BEGIN RECORDS PROVIDED

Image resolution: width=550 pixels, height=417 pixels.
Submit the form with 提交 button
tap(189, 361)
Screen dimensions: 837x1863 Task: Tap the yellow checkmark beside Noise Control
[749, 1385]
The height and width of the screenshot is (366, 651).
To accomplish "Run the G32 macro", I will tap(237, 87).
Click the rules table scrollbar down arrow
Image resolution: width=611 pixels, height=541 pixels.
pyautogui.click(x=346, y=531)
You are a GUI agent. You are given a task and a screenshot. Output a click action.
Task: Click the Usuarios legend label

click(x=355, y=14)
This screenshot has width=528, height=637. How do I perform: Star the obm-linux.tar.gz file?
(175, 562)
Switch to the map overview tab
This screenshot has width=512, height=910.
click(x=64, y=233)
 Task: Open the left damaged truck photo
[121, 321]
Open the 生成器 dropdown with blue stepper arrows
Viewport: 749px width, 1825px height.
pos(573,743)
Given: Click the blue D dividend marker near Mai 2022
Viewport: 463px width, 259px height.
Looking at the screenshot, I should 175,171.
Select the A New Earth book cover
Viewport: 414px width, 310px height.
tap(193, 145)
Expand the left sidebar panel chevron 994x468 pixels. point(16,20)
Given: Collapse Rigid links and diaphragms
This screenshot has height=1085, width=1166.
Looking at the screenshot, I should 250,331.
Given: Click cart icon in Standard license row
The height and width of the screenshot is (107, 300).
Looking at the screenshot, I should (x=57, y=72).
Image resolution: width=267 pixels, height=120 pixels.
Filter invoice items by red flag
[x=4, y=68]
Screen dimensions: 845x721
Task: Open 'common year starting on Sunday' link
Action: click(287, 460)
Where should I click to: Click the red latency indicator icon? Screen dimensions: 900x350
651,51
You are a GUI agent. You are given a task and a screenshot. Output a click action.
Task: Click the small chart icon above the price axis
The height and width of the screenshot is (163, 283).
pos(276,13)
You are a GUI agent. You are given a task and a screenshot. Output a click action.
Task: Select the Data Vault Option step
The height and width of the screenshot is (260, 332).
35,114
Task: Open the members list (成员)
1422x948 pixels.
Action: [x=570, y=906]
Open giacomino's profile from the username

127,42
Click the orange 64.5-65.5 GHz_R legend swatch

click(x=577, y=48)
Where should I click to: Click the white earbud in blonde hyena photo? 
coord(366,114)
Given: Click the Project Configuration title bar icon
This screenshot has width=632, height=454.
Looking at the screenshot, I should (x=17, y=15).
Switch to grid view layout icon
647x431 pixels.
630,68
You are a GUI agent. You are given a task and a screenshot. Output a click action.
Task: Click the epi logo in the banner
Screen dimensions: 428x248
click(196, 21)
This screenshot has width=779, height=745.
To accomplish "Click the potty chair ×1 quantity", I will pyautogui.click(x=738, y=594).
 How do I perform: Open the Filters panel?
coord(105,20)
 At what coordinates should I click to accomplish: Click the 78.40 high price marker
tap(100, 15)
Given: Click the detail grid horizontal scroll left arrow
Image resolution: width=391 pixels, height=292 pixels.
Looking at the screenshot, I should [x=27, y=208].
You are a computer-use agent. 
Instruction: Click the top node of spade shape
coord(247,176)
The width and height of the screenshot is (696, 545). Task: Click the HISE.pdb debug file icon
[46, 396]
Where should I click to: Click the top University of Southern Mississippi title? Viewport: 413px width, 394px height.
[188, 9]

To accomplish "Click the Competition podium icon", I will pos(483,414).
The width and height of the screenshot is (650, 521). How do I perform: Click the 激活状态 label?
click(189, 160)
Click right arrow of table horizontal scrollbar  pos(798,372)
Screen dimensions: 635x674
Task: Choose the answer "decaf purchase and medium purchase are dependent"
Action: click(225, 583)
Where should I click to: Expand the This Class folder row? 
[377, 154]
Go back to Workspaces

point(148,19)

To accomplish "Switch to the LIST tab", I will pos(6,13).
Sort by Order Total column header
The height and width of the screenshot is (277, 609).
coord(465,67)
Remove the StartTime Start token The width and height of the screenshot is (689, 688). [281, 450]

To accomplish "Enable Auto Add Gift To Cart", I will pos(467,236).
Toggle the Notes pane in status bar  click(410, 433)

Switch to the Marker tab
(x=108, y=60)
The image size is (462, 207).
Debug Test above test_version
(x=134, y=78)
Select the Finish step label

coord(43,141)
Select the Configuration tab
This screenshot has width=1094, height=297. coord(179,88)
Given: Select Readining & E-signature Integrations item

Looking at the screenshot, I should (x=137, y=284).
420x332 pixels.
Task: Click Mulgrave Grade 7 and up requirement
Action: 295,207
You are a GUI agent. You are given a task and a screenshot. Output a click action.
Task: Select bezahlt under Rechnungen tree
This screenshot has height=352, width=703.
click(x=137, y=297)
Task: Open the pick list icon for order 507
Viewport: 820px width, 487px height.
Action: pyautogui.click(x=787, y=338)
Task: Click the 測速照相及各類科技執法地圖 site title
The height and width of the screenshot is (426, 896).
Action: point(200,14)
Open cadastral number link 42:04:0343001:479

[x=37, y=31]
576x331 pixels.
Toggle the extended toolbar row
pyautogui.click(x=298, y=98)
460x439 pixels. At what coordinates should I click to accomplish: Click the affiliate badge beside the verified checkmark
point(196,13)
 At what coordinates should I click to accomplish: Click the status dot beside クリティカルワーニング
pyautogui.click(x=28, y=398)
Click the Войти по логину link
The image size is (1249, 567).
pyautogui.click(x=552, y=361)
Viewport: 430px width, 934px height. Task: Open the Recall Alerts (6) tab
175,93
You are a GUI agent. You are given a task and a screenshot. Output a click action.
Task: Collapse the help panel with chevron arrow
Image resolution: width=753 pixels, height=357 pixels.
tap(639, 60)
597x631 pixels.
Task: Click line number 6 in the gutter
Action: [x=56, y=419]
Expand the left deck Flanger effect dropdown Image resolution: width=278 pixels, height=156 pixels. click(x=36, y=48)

END RECORDS PROVIDED

**WORK REQUIRED**
Copy word for word the stretch of entries above from the line that has "Task: Select the Data Vault Option step" through the line that has "This screenshot has width=779, height=745.", both ends included, and nothing outside it.

**SOLUTION FOR THIS TASK**
Task: Select the Data Vault Option step
The height and width of the screenshot is (260, 332).
35,114
Task: Open the members list (成员)
1422x948 pixels.
Action: [x=570, y=906]
Open giacomino's profile from the username

127,42
Click the orange 64.5-65.5 GHz_R legend swatch

click(x=577, y=48)
Where should I click to: Click the white earbud in blonde hyena photo? 
coord(366,114)
Given: Click the Project Configuration title bar icon
This screenshot has width=632, height=454.
Looking at the screenshot, I should (x=17, y=15).
Switch to grid view layout icon
647x431 pixels.
630,68
You are a GUI agent. You are given a task and a screenshot. Output a click action.
Task: Click the epi logo in the banner
Screen dimensions: 428x248
click(196, 21)
This screenshot has width=779, height=745.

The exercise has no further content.